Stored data
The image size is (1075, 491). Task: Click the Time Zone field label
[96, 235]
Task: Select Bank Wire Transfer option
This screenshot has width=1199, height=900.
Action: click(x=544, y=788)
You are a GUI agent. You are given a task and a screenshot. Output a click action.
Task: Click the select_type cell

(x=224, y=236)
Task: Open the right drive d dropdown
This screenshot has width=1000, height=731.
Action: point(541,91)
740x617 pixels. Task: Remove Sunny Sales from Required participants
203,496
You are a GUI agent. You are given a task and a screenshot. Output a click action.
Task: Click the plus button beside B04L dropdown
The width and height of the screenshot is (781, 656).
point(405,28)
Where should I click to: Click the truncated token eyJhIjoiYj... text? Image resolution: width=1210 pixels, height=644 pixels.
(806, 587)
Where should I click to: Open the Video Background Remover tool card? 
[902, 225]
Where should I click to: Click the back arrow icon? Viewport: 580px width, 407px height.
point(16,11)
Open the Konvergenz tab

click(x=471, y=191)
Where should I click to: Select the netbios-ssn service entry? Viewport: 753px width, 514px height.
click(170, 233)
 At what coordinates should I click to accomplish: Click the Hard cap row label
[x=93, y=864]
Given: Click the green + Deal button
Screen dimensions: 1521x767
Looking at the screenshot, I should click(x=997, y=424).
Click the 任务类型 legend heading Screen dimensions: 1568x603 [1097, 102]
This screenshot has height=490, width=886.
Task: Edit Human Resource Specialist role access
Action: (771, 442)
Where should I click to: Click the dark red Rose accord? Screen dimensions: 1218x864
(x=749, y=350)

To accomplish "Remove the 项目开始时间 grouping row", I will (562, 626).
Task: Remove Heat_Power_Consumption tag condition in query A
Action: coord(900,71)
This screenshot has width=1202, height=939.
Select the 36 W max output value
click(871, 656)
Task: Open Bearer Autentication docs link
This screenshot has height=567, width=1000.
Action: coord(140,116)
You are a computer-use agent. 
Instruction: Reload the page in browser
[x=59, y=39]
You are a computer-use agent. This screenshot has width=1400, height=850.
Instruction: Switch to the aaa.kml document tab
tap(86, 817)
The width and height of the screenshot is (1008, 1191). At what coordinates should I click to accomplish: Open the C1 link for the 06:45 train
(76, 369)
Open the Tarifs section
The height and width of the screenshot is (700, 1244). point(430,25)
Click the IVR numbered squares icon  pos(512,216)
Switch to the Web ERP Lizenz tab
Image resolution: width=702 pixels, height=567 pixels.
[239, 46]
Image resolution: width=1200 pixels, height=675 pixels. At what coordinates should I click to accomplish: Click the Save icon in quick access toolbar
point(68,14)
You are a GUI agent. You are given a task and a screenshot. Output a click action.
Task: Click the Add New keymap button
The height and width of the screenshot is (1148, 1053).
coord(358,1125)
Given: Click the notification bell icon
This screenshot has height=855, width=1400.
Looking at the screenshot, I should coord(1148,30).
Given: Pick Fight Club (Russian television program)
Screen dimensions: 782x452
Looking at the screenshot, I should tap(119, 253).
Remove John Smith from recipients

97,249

Exercise. For this exercise, write all the records out again exactly.

Answer.
The image size is (1075, 491). Task: Click the Time Zone field label
[96, 235]
Task: Select Bank Wire Transfer option
This screenshot has width=1199, height=900.
Action: click(x=544, y=788)
You are a GUI agent. You are given a task and a screenshot. Output a click action.
Task: Click the select_type cell

(x=224, y=236)
Task: Open the right drive d dropdown
This screenshot has width=1000, height=731.
Action: point(541,91)
740x617 pixels. Task: Remove Sunny Sales from Required participants
203,496
You are a GUI agent. You are given a task and a screenshot. Output a click action.
Task: Click the plus button beside B04L dropdown
The width and height of the screenshot is (781, 656).
point(405,28)
Where should I click to: Click the truncated token eyJhIjoiYj... text? Image resolution: width=1210 pixels, height=644 pixels.
(806, 587)
Where should I click to: Open the Video Background Remover tool card? 
[902, 225]
Where should I click to: Click the back arrow icon? Viewport: 580px width, 407px height.
point(16,11)
Open the Konvergenz tab

click(x=471, y=191)
Where should I click to: Select the netbios-ssn service entry? Viewport: 753px width, 514px height.
click(170, 233)
 At what coordinates should I click to accomplish: Click the Hard cap row label
[x=93, y=864]
Given: Click the green + Deal button
Screen dimensions: 1521x767
Looking at the screenshot, I should click(x=997, y=424).
Click the 任务类型 legend heading Screen dimensions: 1568x603 [1097, 102]
This screenshot has height=490, width=886.
Task: Edit Human Resource Specialist role access
Action: (771, 442)
Where should I click to: Click the dark red Rose accord? Screen dimensions: 1218x864
(x=749, y=350)

To accomplish "Remove the 项目开始时间 grouping row", I will (562, 626).
Task: Remove Heat_Power_Consumption tag condition in query A
Action: coord(900,71)
This screenshot has width=1202, height=939.
Select the 36 W max output value
click(871, 656)
Task: Open Bearer Autentication docs link
This screenshot has height=567, width=1000.
Action: coord(140,116)
You are a computer-use agent. 
Instruction: Reload the page in browser
[x=59, y=39]
You are a computer-use agent. This screenshot has width=1400, height=850.
Instruction: Switch to the aaa.kml document tab
tap(86, 817)
The width and height of the screenshot is (1008, 1191). At what coordinates should I click to accomplish: Open the C1 link for the 06:45 train
(76, 369)
Open the Tarifs section
The height and width of the screenshot is (700, 1244). point(430,25)
Click the IVR numbered squares icon  pos(512,216)
Switch to the Web ERP Lizenz tab
Image resolution: width=702 pixels, height=567 pixels.
[239, 46]
Image resolution: width=1200 pixels, height=675 pixels. At what coordinates should I click to accomplish: Click the Save icon in quick access toolbar
point(68,14)
You are a GUI agent. You are given a task and a screenshot. Output a click action.
Task: Click the Add New keymap button
The height and width of the screenshot is (1148, 1053).
coord(358,1125)
Given: Click the notification bell icon
This screenshot has height=855, width=1400.
Looking at the screenshot, I should coord(1148,30).
Given: Pick Fight Club (Russian television program)
Screen dimensions: 782x452
Looking at the screenshot, I should tap(119, 253).
Remove John Smith from recipients

97,249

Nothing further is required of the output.